Las Comunidades Autónomas se han coordinado mal y el Gobierno central no ha acertado plenamente ni en los mecanismos legales, ni en los institucionales, ni en los sanitarios para hacer frente a una situación que, es cierto, ha sacudido a todos los países del mundo, pero sin afectar al entramado institucional de la mayor parte de las democracias. Y ahí radica la diferencia: en España, ese entramado, comenzando por la Jefatura del Estado, ha quedado dañado en distinta medida según de qué institución se trate.

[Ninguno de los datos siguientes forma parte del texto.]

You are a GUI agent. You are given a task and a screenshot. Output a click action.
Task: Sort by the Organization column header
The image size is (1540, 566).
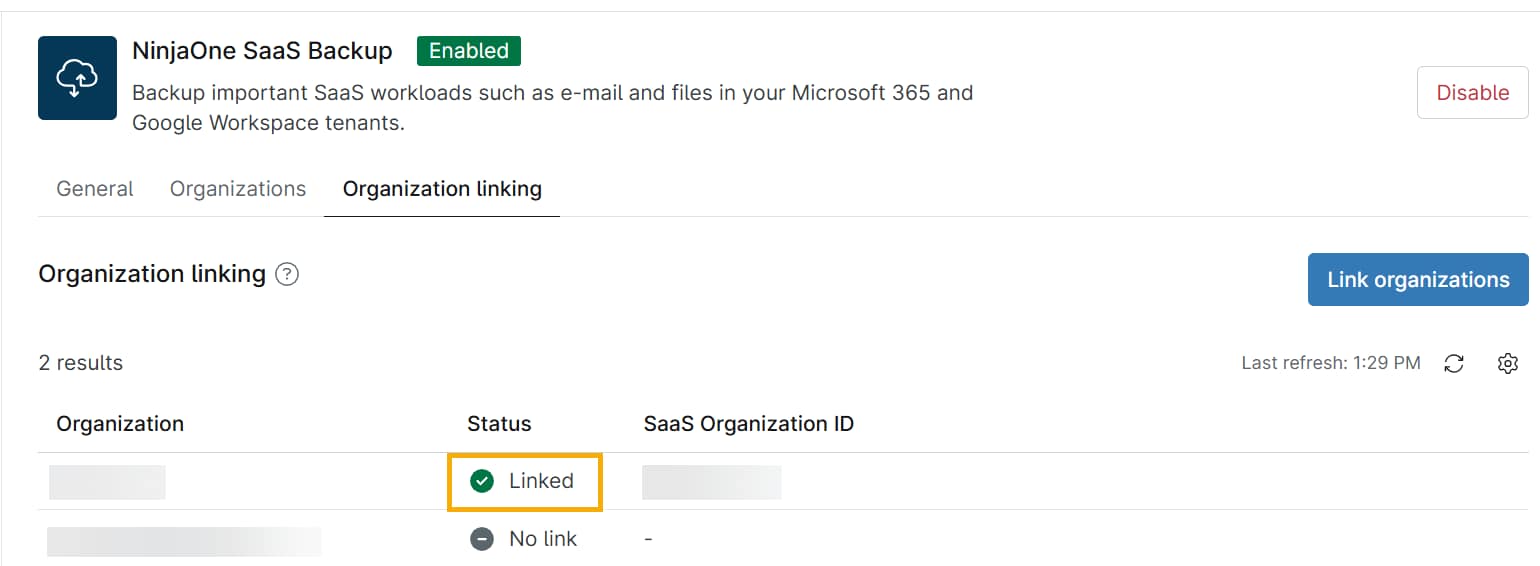click(x=120, y=424)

El Gobierno, al que hay que reconocer una voluntad por ‘hacer cosas’ en todos los ámbitos de conflicto, que, como se ve, no son precisamente pocos, no ha sabido responder del todo bien ante grandes retos como fundamentalmente han sido, ya digo, el ‘procés’ o la pandemia, cada uno por su lado.

Causa estupor que, contra lo que ha ocurrido en una mayoría de países de la UE, el Gobierno central español no haya sabido coordinar sus esfuerzos –ya digo que obvios y en muchos casos hasta meritorios—con las fuerzas de la oposición, y viceversa. Un dirigente socialista me comentó que “da la impresión de que Pedro Sánchez solo entiende por negociar hacerlo con Esquerra Republicana de Catalunya”. Bueno, si al menos esa negociación acabara de manera satisfactoria para ambas partes, algo habríamos avanzado. Pero eso, como es apabullantemente obvio, es también imposible.

No, no voy a hablar nuevamente, como se hizo algunos meses atrás, de Estado fallido. España, con todos sus problemas, no lo es. Pero sí es un Estado que reclama muchas más mejoras y avances que un mero cambio de caras de ministros, sobre todo cuando alguno de esos cambios no se ha explicado suficientemente. Aunque ya se sabe, claro, que las explicaciones, ni a los periodistas y ni siquiera a quienes le fueron fieles en esta azarosa coyuntura, no son el punto fuerte de Pedro Sánchez. Así que hoy más que nunca hay que preguntarle: Quo vadis, Pedro?